Our project, the Seeding Success Study, will capitalise on recent improvements in the availability of linked administrative data in Australia, including Medicare Australia data relating to general practitioner (GP) services, and data about participation in early childhood services. In partnership with researchers from related projects in Canada, the UK, South Australia, the Northern Territory and Western Australia, Aboriginal organisations and policymakers, we will analyse whole-of-population data for New South Wales (NSW) to investigate the determinants of positive early childhood development in Aboriginal children, and assess the impacts of two ‘real-world’ programmes that were implemented under circumstances where evidence of their efficacy was unable to be derived from RCTs: the NSW Aboriginal and Maternal Infant Health Service (AMIHS)45 and the NSW Department of Family and Community Services (FACS) Brighter Futures Program.46 Early evaluations of these programmes suggested some positive changes in proximal outcomes related to their objectives.45 ,47 ,48 However, each of these evaluations was limited by one or more of the following: use of single data sets, less than 2 years of outcome data and/or issues of confounding and selection bias. Finally, neither evaluation was able to assess longer term outcomes such as early childhood health and development.

The Seeding Success Study will address key evidence gaps using linked, population person-level health, community services, welfare and development data for a large cohort of children who started school in NSW in 2009 and 2012. It will address the following research questions:

  1. What are the social, perinatal and early childhood health factors that promote positive early childhood development in Aboriginal and non-Aboriginal children?

  2. Is there geographic variation in positive early childhood development in Aboriginal and non-Aboriginal children? If so, what area-level factors contribute to this variation?

  3. Do Aboriginal children living in areas with an Aboriginal Maternal and Infant Health Service (AMIHS) have better health and development outcomes in the first 5 years of life than Aboriginal children not living in areas with an AMIHS?

  4. Do eligible children who have participated in the Brighter Futures Program have better health and development outcomes in the first 5 years of life than eligible children who have not participated in the Brighter Futures Program?

Methods and analysis

Data sources

Linked records will be requested from the following data sources for members of the study population (figure 1).

Figure 1

Overview of data sources.

The AEDC is a population measure of children's development in their first year of school.

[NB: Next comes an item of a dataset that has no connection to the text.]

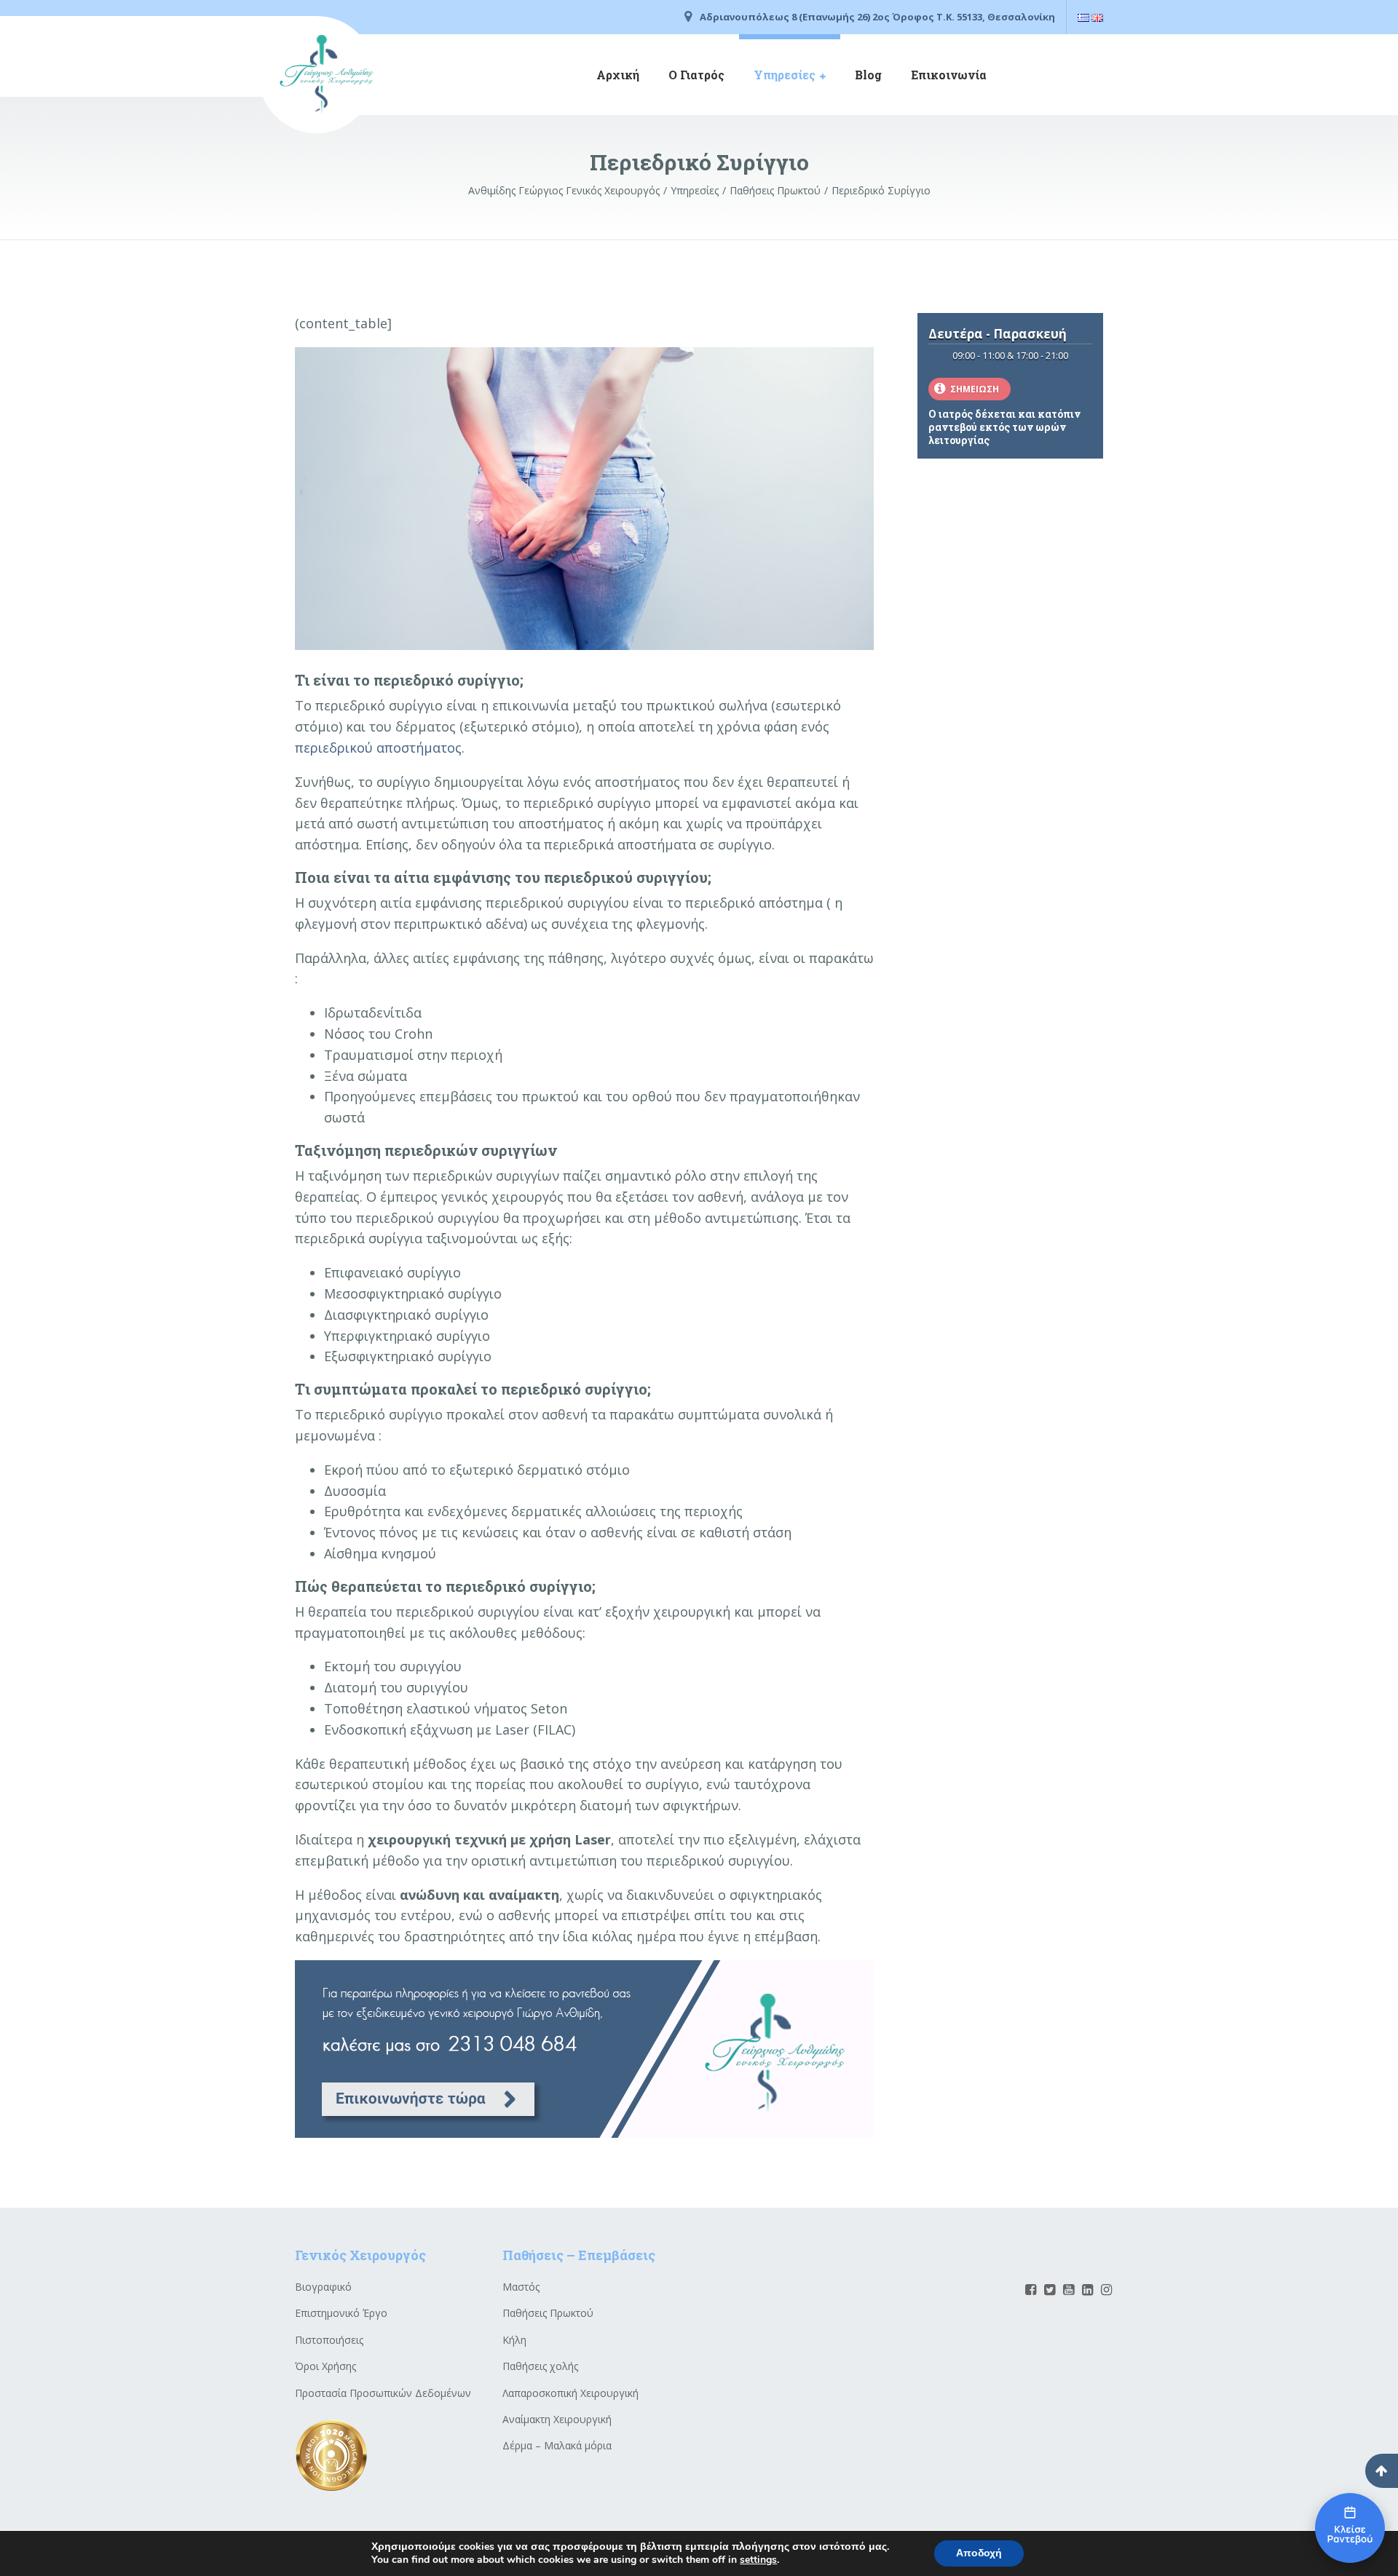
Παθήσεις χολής (540, 2366)
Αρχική (617, 74)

It is implemented nationally in Australia every 3 years, starting in 2009.14 Prior to 2014, this instrument was known as the Australian Early Development Index (AEDI). Since this study will only use data collected in 2009 and 2012, the data source will be referred to as the AEDI in the remainder of this paper. In NSW, AEDI data were collected for 87 170 and 94 323 children in 2009 and 2012, respectively.12 ,13 This is estimated to be approximately 97% of the NSW school starter population in 2009 and 2012 covering both public and private schools. A teacher who had known the child for at least 1 month completed the AEDI checklist. Teachers provided information about the child's development in five domains, including: (1) physical health and well-being; (2) social competence; (3) emotional maturity; (4) language and cognitive skills; and (5) communication skills and general knowledge.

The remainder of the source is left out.